Expression of dominant-negative STAT5A reduces integrin-mediated c-fos gene expression without interfering with integrin-induced p125FAK and Erk1/Erk2 MAP kinase phosphorylation. (A and B) Integrin-mediated c-fos and c-jun gene expression. Serum-deprived NIH3T3 fibroblasts ectopically transfected with Neo vector (Neo) or with a dominant negative STAT5A cDNA (Δ5A) were kept in suspension (−) or plated on FN-coated dishes (+) for 1 h in the presence or in the absence of the MAP–extracellular signal-regulated kinase kinase inhibitor PD98059 (+) as indicated. Total cytoplasmic RNA was isolated by acid phenol-chloroform extraction. Northern blot analysis was performed according to standard methods, and filters were hybridized with a specific mouse c-fos (A, upper panel, left), c-jun (B, upper panel), or β actin (lower panels) cDNA probes. Mouse c-fos hybridization was also quantified by densitometric analysis (A, right) using a Bio-Rad GS 250 molecular imager. (C and D) Integrin-dependent p125FAK and Erk1/Erk2 MAP kinase phosphorylation.

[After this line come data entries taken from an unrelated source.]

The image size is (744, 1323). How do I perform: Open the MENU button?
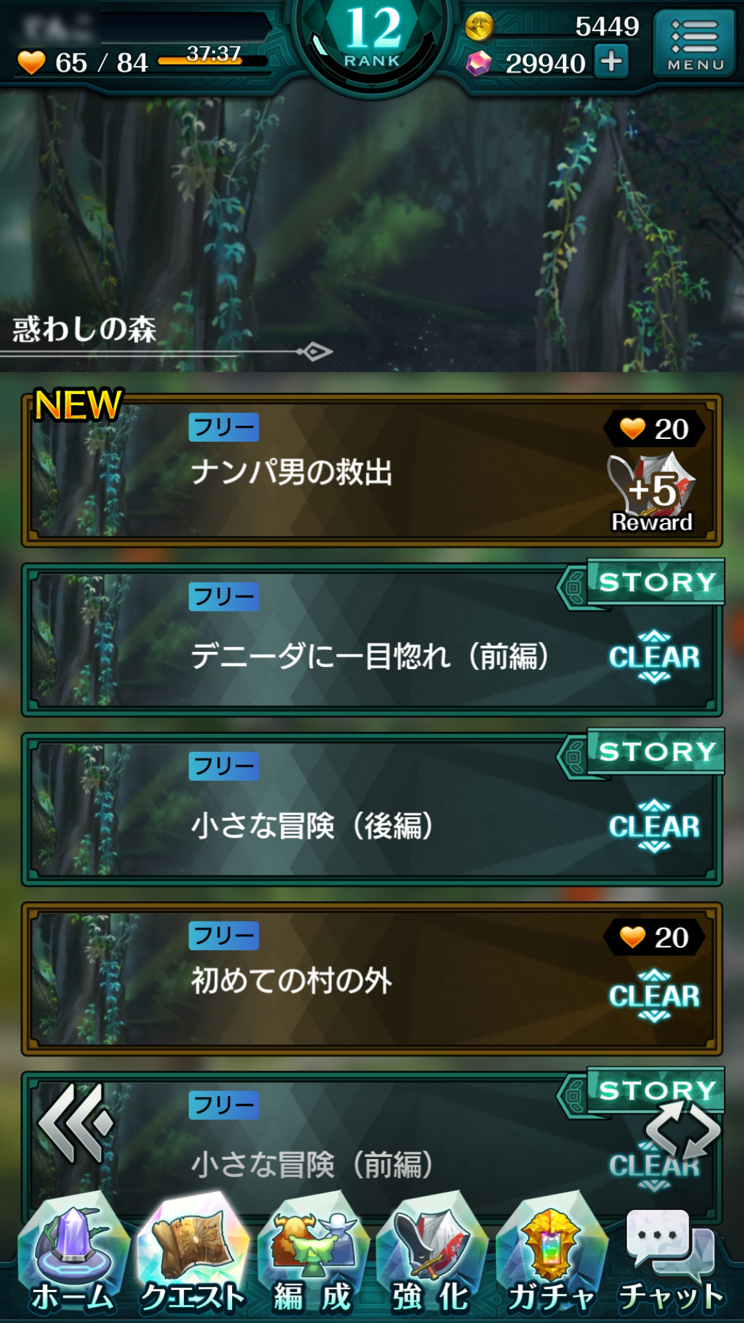pyautogui.click(x=694, y=44)
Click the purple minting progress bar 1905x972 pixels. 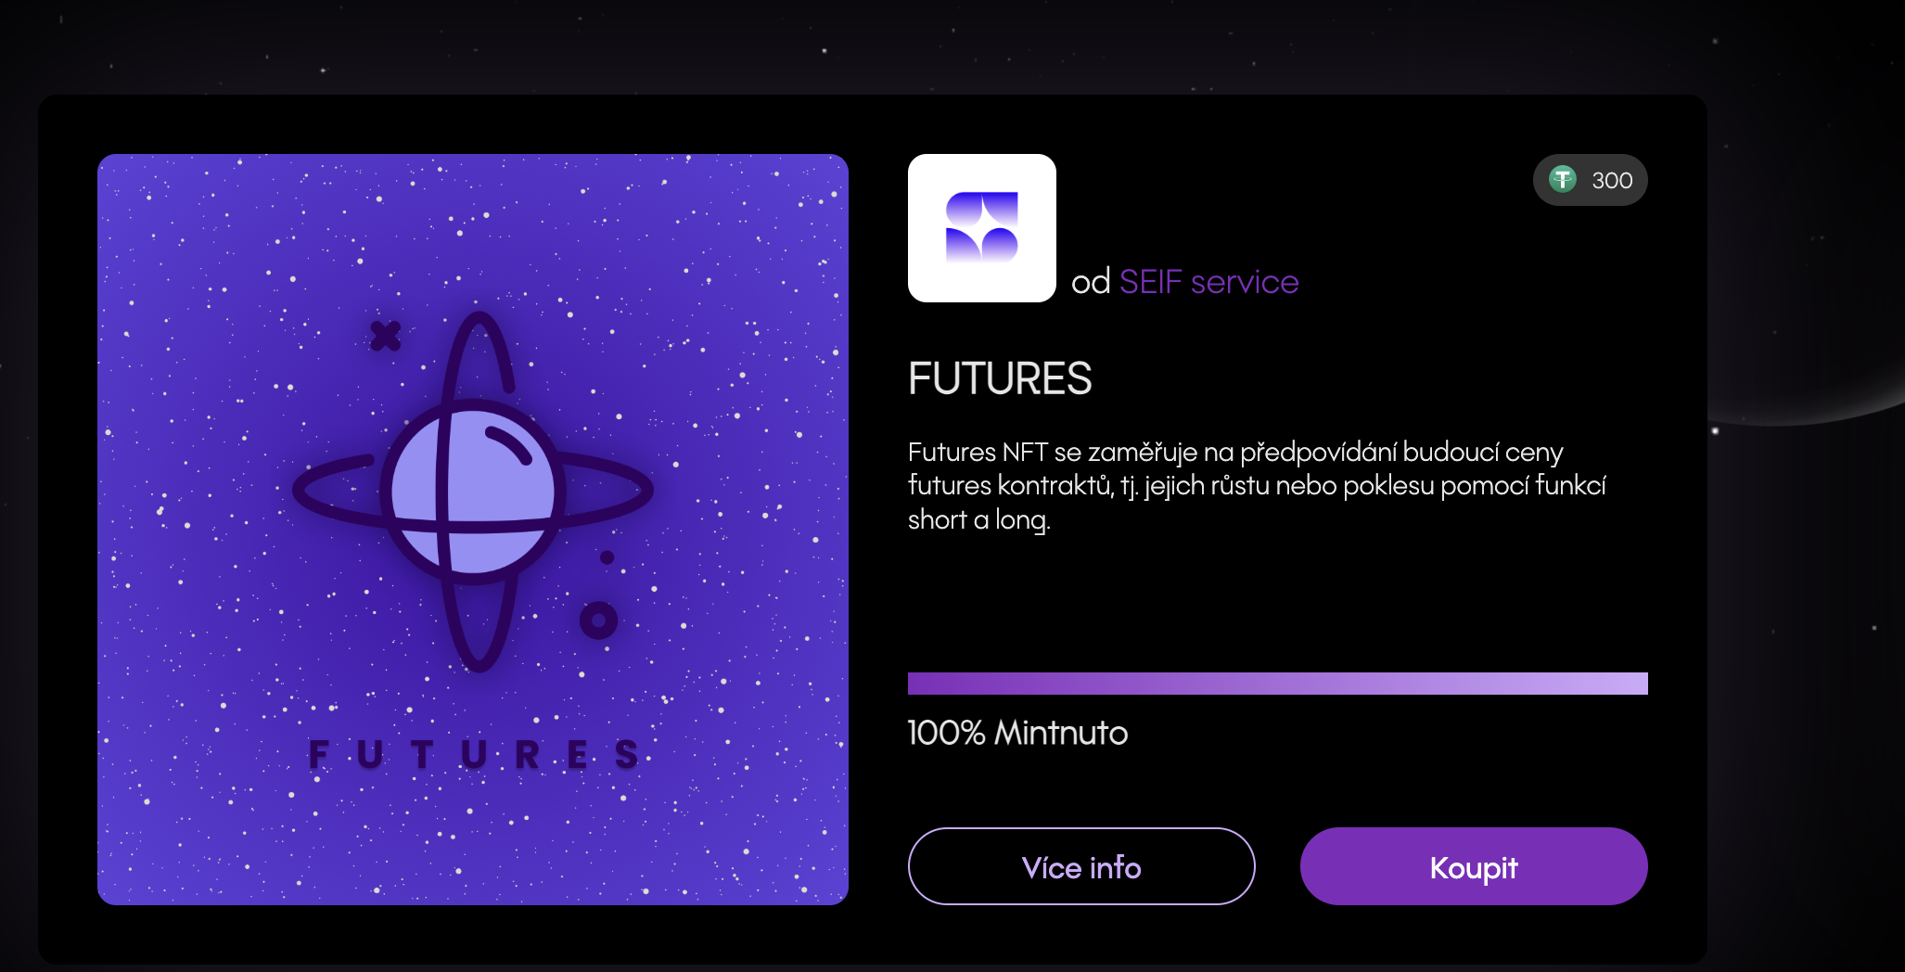point(1278,684)
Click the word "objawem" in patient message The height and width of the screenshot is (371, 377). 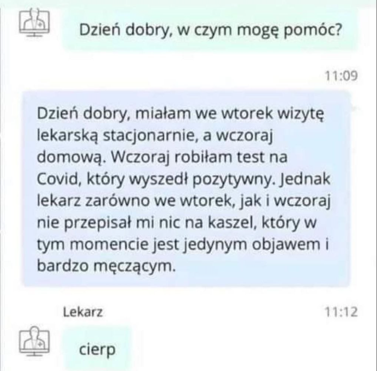point(286,245)
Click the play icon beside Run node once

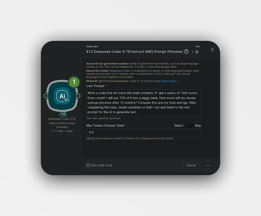[x=88, y=165]
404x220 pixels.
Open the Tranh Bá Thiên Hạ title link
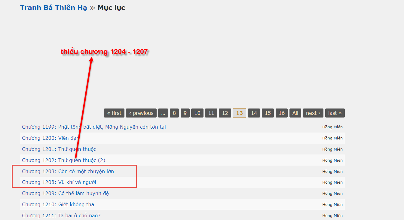point(53,8)
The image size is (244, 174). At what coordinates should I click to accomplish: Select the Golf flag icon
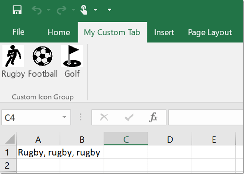coord(72,56)
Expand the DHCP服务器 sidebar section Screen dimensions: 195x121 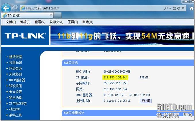click(x=17, y=80)
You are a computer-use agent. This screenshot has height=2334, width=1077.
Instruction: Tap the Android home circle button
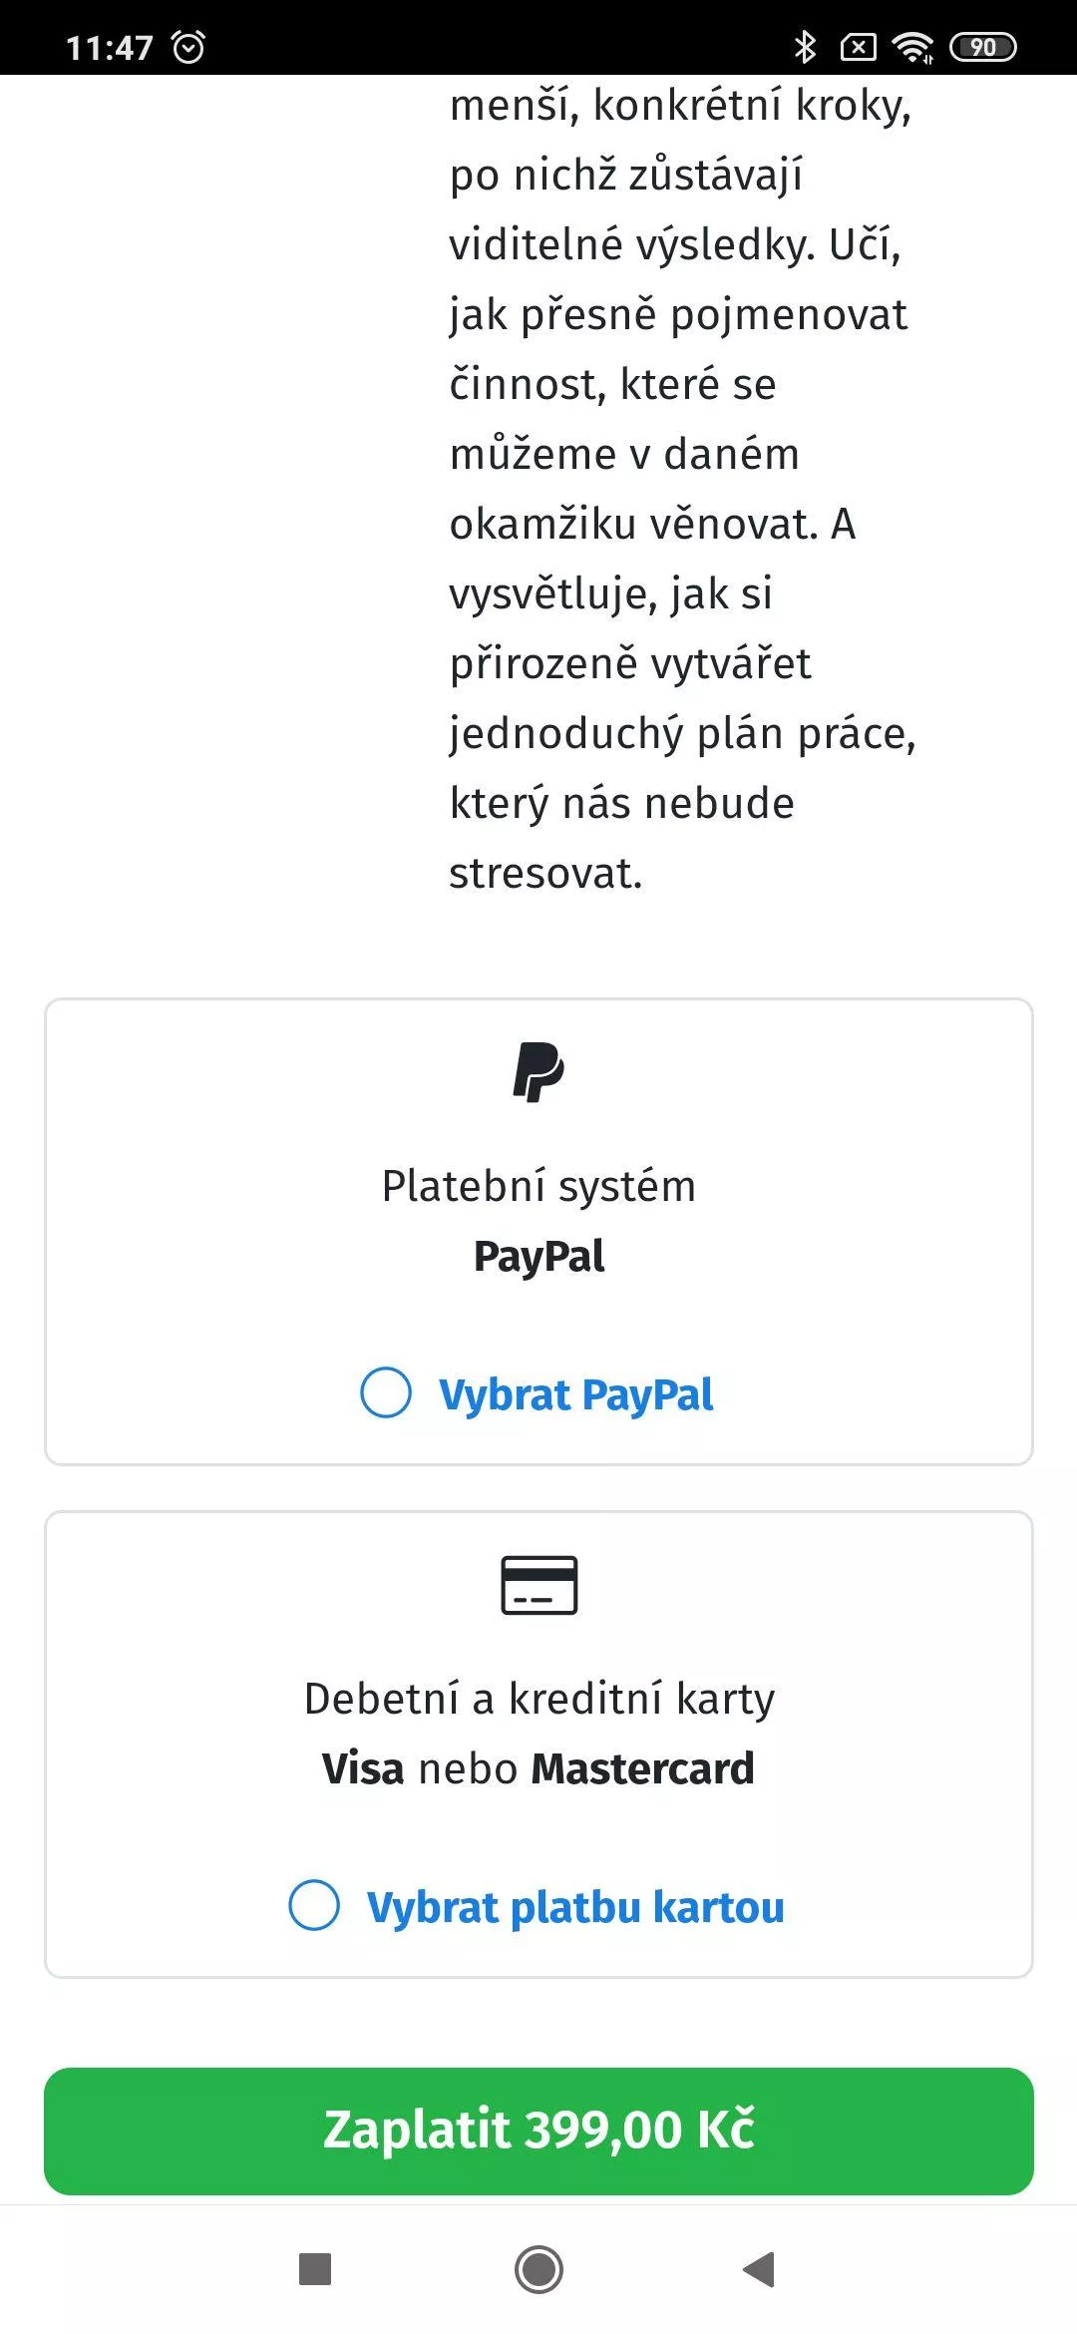[539, 2269]
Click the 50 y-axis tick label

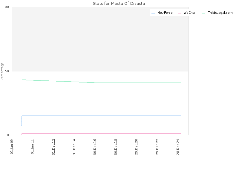[7, 71]
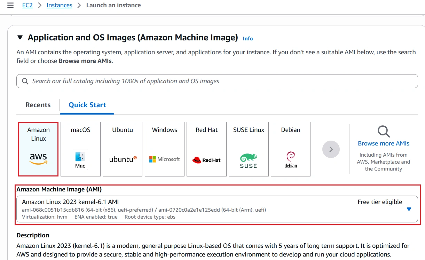Screen dimensions: 425x260
Task: Choose the macOS Mac icon tile
Action: click(80, 149)
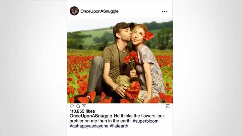The width and height of the screenshot is (242, 136).
Task: Open the #ashappyasdayone hashtag
Action: tap(89, 126)
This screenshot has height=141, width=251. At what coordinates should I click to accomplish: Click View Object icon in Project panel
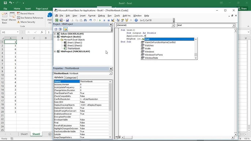[x=60, y=29]
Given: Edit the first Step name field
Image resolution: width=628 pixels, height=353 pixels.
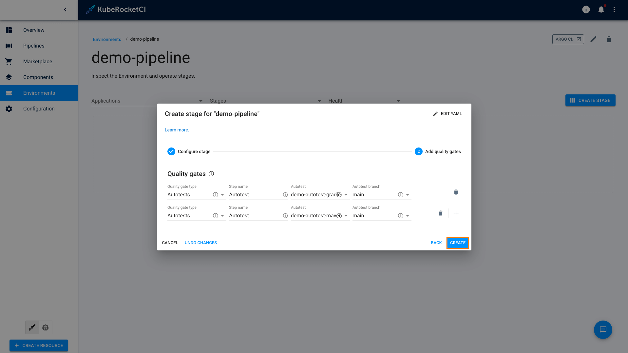Looking at the screenshot, I should pyautogui.click(x=255, y=195).
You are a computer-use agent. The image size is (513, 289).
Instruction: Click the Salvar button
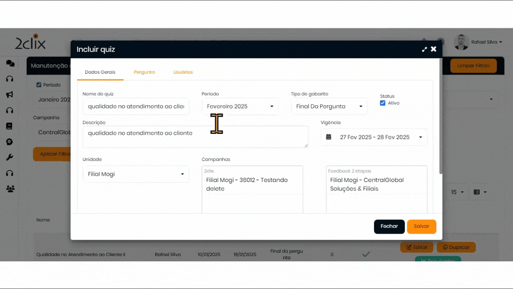click(x=421, y=227)
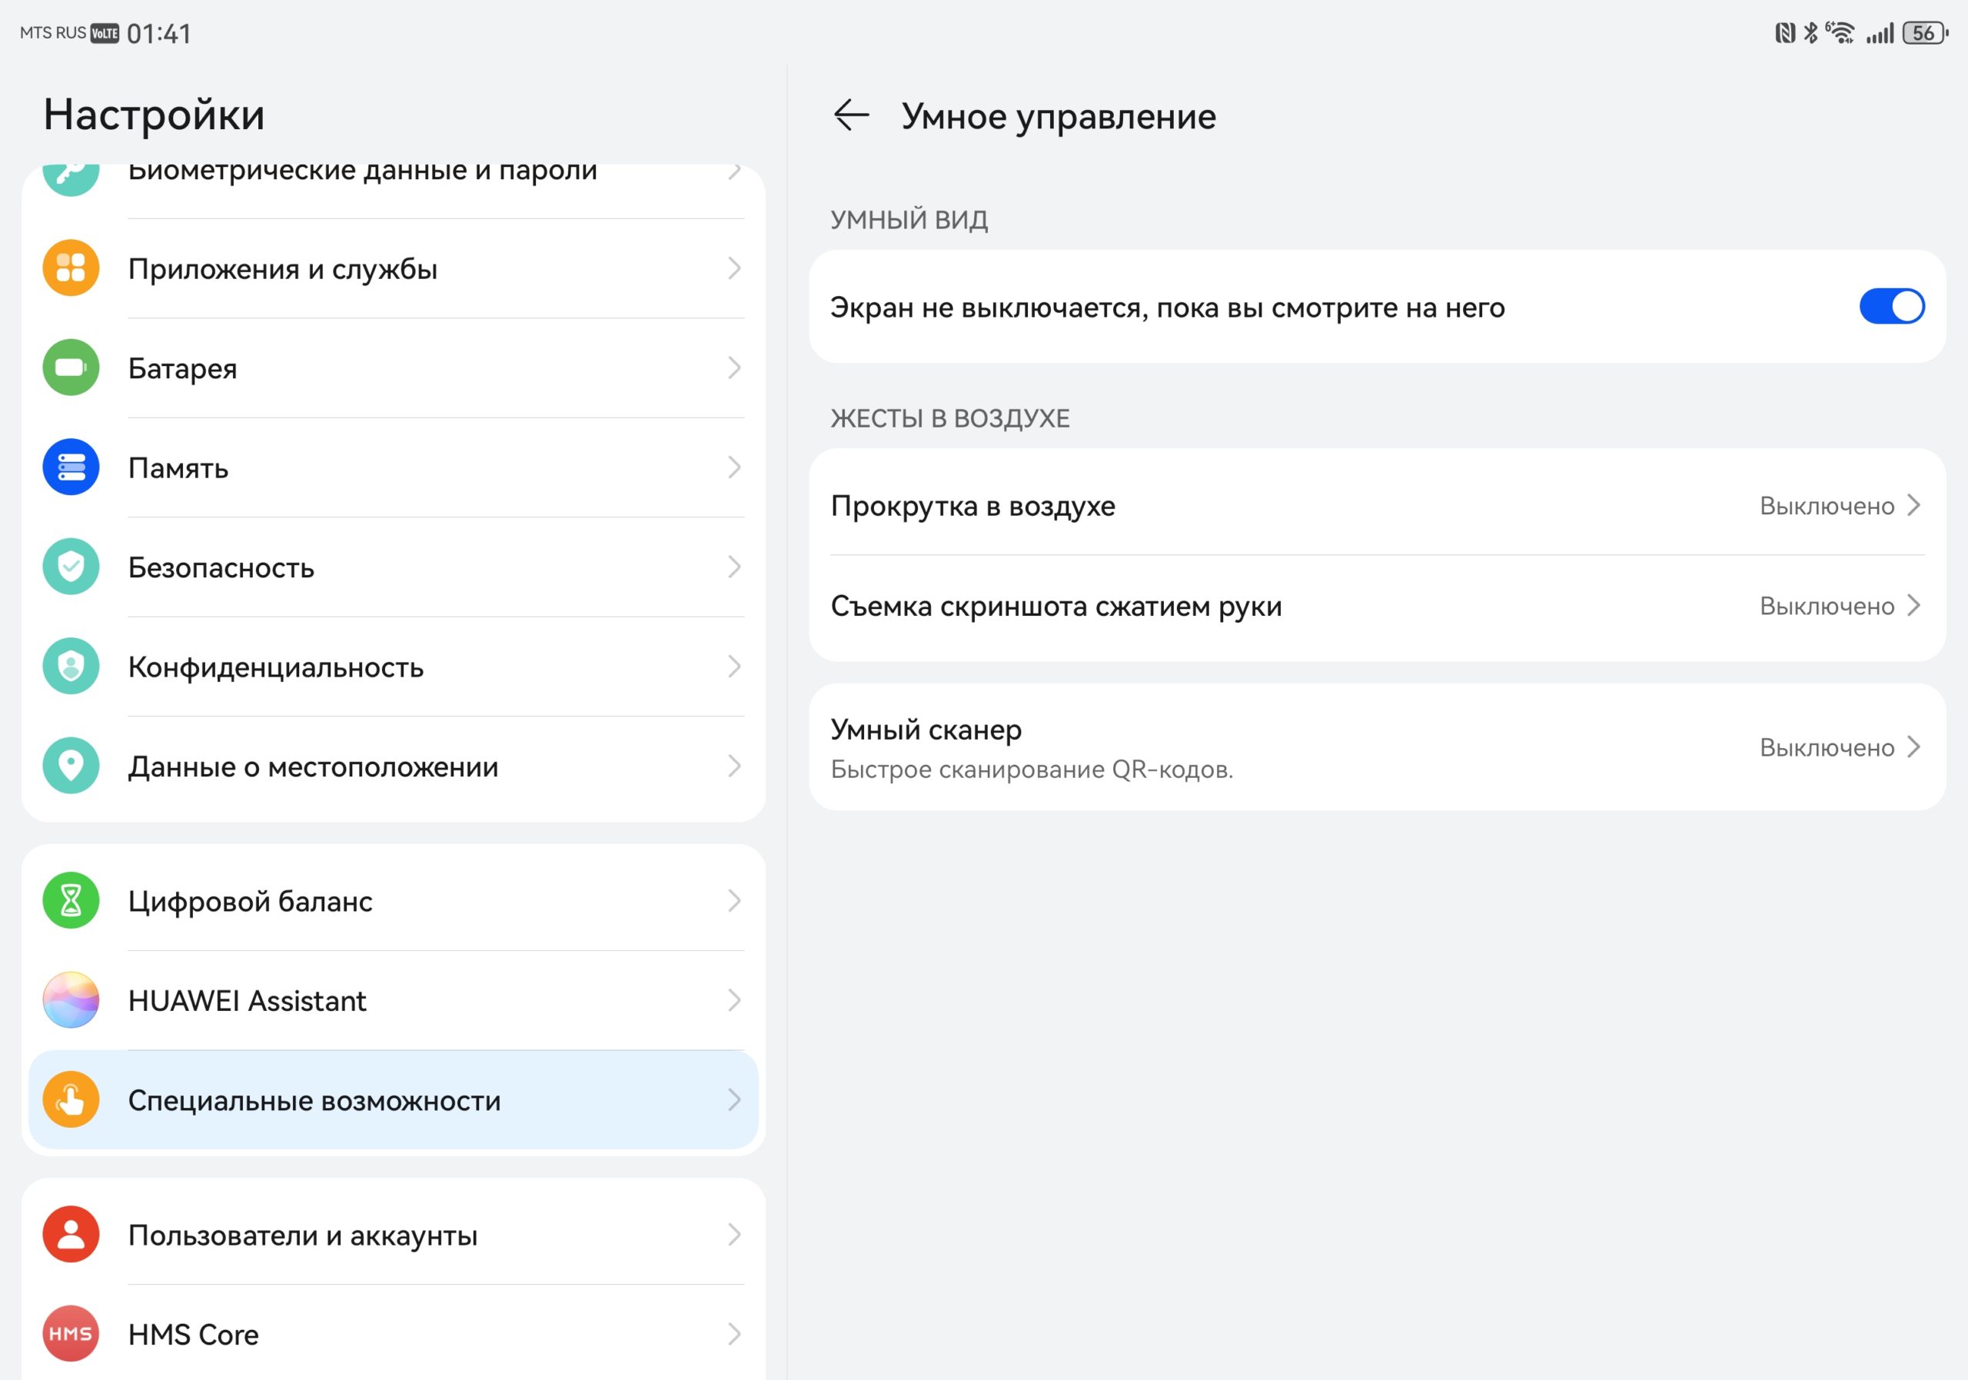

Serum-deprived NIH3T3 cells ectopically transfected with a Neo selection marker (Neo) or dominant negative STAT5A cDNA (Δ5A) were processed as above and plated on FN-coated dishes for 15 min or kept in suspension (S). Cells were lysed and either immunoprecipitated (IP) with an anti-p125FAK antiserum or run on 8% SDS-PAGE. Proteins were electrophoretically transferred to nitrocellulose filters that were immunoblotted (IB) with an anti-phosphotyrosine antibody (C) or with an anti-phospho-Erk1/Erk2 MAP kinase antibody (D, upper panels) and reprobed with the anti-p125FAK or with an anti-Erk1 MAP kinase antibody (lower panels).